Sunday, March 10, 2013

Year 3, Day 69: Jeremiah 16

As Dung on the Surface

Have you ever spent a nice day out in a city park enjoying the sunshine?  Perhaps you’ve even taken to walking laps around a lake or a pond.  All of a sudden, you realize that there is something on your shoe.  Yup.  Some irresponsible pet owner thought that either they didn’t need to clean up after their dog or they don’t leash their pet so it becomes a nuisance to others.

Let’s rewind a second.  Let’s say you are taking that walk and all of a sudden you see the pile of shoe-defiling substance just before you step in it.  Deftly you avoid the catastrophe.  Imagine how your heart swells with gratitude as you know you avoided contact with the life-tainting substance. {As a multiple-dog owner who picks up his own yard after every trip outside, I know about that which I speak.}

 Here’s my point in those opening paragraphs.  God is telling Jeremiah that in Jeremiah’s day the Hebrew people are like that life-tainting pile on the ground that everyone wishes to avoid at all costs.  They are a stench before the Lord.  They will die from famine and disease and sword.  They will be dragged into captivity.  They are not to be messed with.

In this section, God gives Jeremiah a very serious command.  Do not marry one of them, for they are all going to die.  Jeremiah is told that with respect to Jerusalem and God’s chosen people, Jeremiah is not to have sons or daughters or a wife from among them.  I don’t know about you, but that’s pretty serious.  Marriage and family are kind of staples in life.  Here we find out that Jeremiah is forbidden from them.  Suddenly being a prophet takes on a whole new level of meaning.

Then, we find out that Jeremiah isn’t even supposed to express normal emotion when someone dies.  He isn’t to go among the funeral masses.  He isn’t supposed to go in where they are eating and drinking and celebrating the life of the dead person.  Normal human behavior is slowly being stripped away.

All of these things are points that God is trying to make to the Hebrew people through Jeremiah.  First, the point that God is making is that His love and company and protection has been removed.  The prophet Jeremiah was to not be among the people as a symbol that God was no longer among the people.  Jeremiah would not marry within the Hebrew people of Jerusalem as a symbol that God was not longer going to be the husband of the Hebrew people of Jerusalem.

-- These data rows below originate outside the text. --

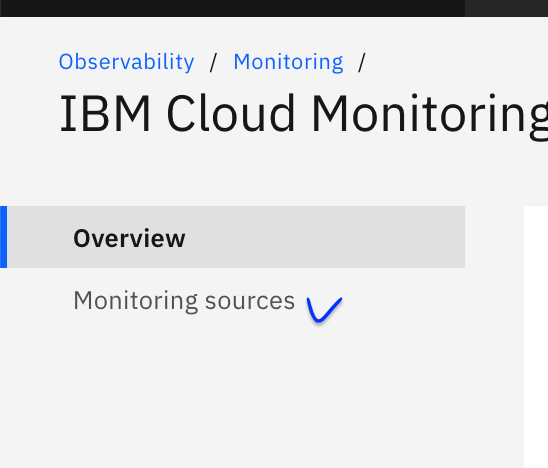Click the IBM Cloud Monitoring page heading
Viewport: 548px width, 468px height.
303,115
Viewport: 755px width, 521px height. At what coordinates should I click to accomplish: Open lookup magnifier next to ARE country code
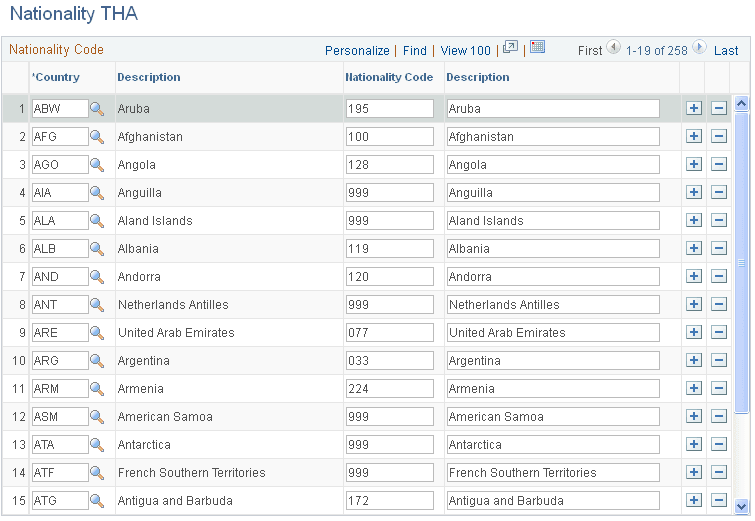(x=97, y=333)
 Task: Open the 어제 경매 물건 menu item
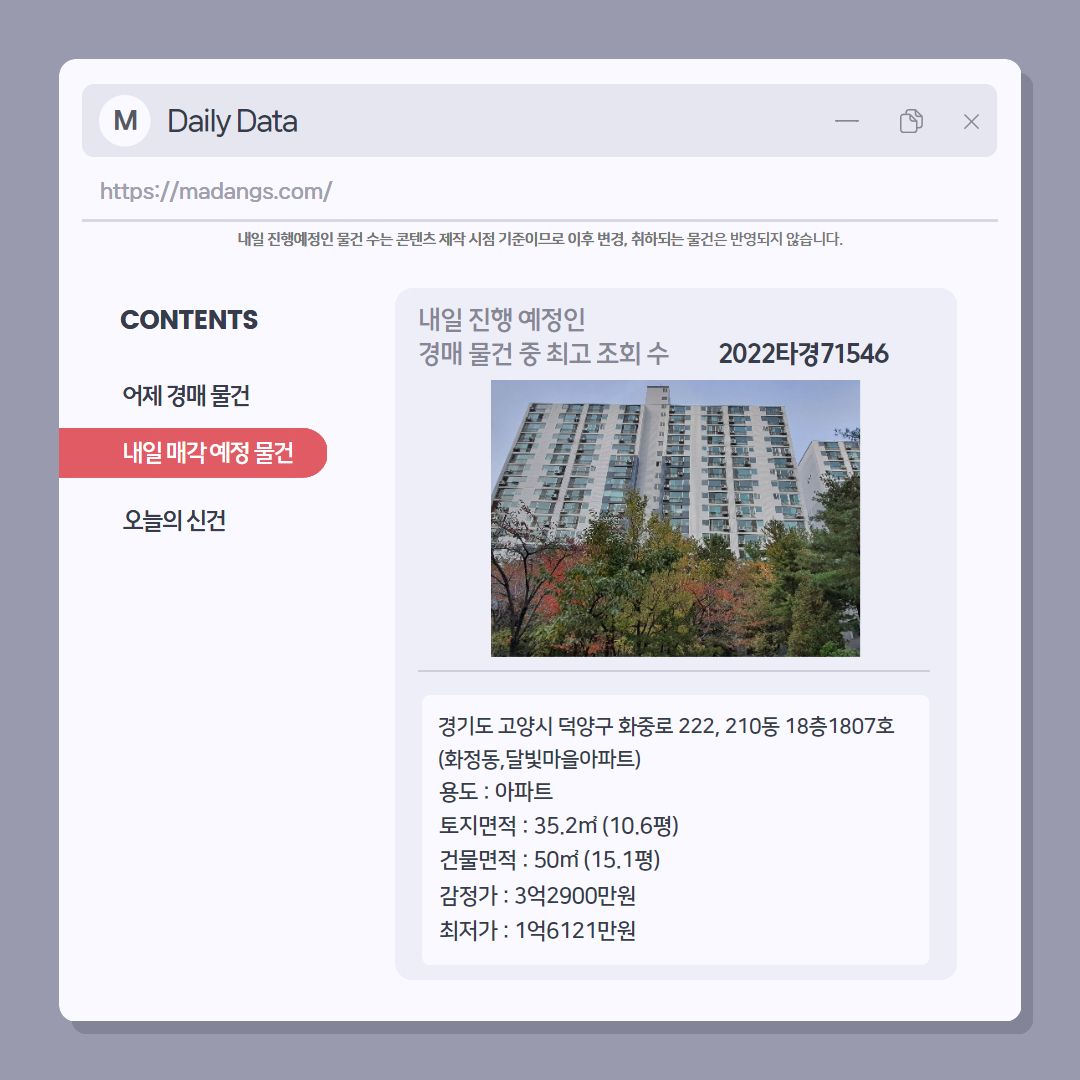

Second, God was telling the Hebrew people that captivity was not going to be much fun, either.  There would be nobody to console them in Babylon.  There would be nobody to protect them.  The Babylonians surely weren’t going to watch out for them!  It would be a dark time for them as the God they had forsaken has a time of forsaking of His own.

Naiveté – or is it Ignorance? - of Humanity

God tells Jeremiah that as he explains these things to the Hebrew people they will ask, “What have we done?”  I have to laugh.  It sounds like a middle school child as they go about their life doing what they want to do and not realizing how much their life choices are affecting all the people around them.

The sad truth is that ignorance is no excuse.  Just because I don’t take the time to know what God wants of me does not give me any freedom to violate His ways.  It is not His fault that humanity cannot bring itself to care enough to know His ways.  He has made His truth clear.  He has even made a way for us to repent and ask for forgiveness.  He does not seek perfection, merely humbleness!  It is not His fault that we are not aware of our own arrogance.  It is not His fault that we chase after false gods all the time and don’t even know it.

Mercy

However, here in this 16th chapter of Jeremiah we finally have a snippet of grace.  Finally we hear that judgment and wrath will not be forever.  In fact, we hear that God’s plan for grace has begun even before the true wrath has come!  God tells Jeremiah that not only will God bring the people back after judgment, but His “fisherman” are already being brought forth!  The people who will draw the remnant back are already being put in place.

This is the neat thing about God.  Yes, He is righteous in His wrath.  Yes, His wrath is terrible in its righteousness.  But for those who will turn and repent – even in the midst of His wrath – there is salvation waiting.  There is a plan to find Him.  But we must repent.  We must turn to Him.  We must respond to His call.  There is always an avenue for the repentant remnant to return to Him.